[EXCERPTED TEXT start]

I spoke w/ a rep from seachem she told me to bring my gh up to about 80 -100 with equilibrium. I told her about the ph problem she told me to get Neutral Regulator or Acid Buffer.

Can you use Equilibrium with Neutral Reg. or Acid Buffer.

In my water comes from a house water softner ( my entire house is ran by this softner filter) like I stated early my Gh is 45ppm. By having low Gh would that contribute to the the Ph shift.


----------



## Left C (Jun 14, 2005)

It's usually low KH that causes large fluctuations in the pH of the aquarium. GH practically has no influence on it. Be sure to use a carbonate buffer for KH like baking soda and Seachem's Alkaline Buffer. Their Neutral Regulator is based on phosphate buffers that will skew your pH/KH/CO2 readings.


----------



## mycross3 (Mar 28, 2007)

Will the alkaline buffer raise up my already high ph.


----------



## furballi (Feb 2, 2007)

KH of 80 should not result in such a wild pH swing. Suspect there's a problem with how you measure the pH. Recheck using dip-in pH strip or equivalent.


----------



## mycross3 (Mar 28, 2007)

I think your right I just checked it again

Night lights off
Kh 6 dkh
Gh 1 dkh
Ph 7.4

Noon
Kh 6 dkh
Gh 1-2 dkh
Ph 7.2

Sink (water softner)
Kh 4 dkh
Gh 2
Ph 7.2

Thanks for the help all, I must have put to many drops to come up with 8.8 ph Thank God.
Do these parameters sound ok for planted discus tank?


----------



## furballi (Feb 2, 2007)

I don't see any issue with that water and discus. I've raised them in 8.2 pH, 10 KH water. No problemo.


----------

[EXCERPTED TEXT end]
[RECORDED INFORMATION start]

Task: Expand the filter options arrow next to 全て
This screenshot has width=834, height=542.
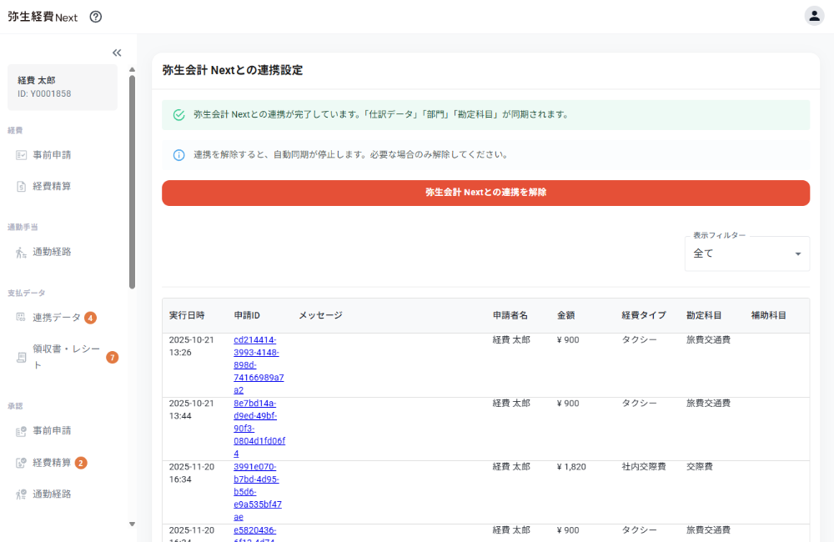Action: pyautogui.click(x=798, y=253)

[RECORDED INFORMATION end]

(WORK REQUIRED):
Copy the stretch of the aquarium water thread from "It's usually low" through "your pH/KH/CO2 readings.", swapping "baking soda" for "sodium bicarbonate".

(RESULT OF THE EXERCISE):
It's usually low KH that causes large fluctuations in the pH of the aquarium. GH practically has no influence on it. Be sure to use a carbonate buffer for KH like sodium bicarbonate and Seachem's Alkaline Buffer. Their Neutral Regulator is based on phosphate buffers that will skew your pH/KH/CO2 readings.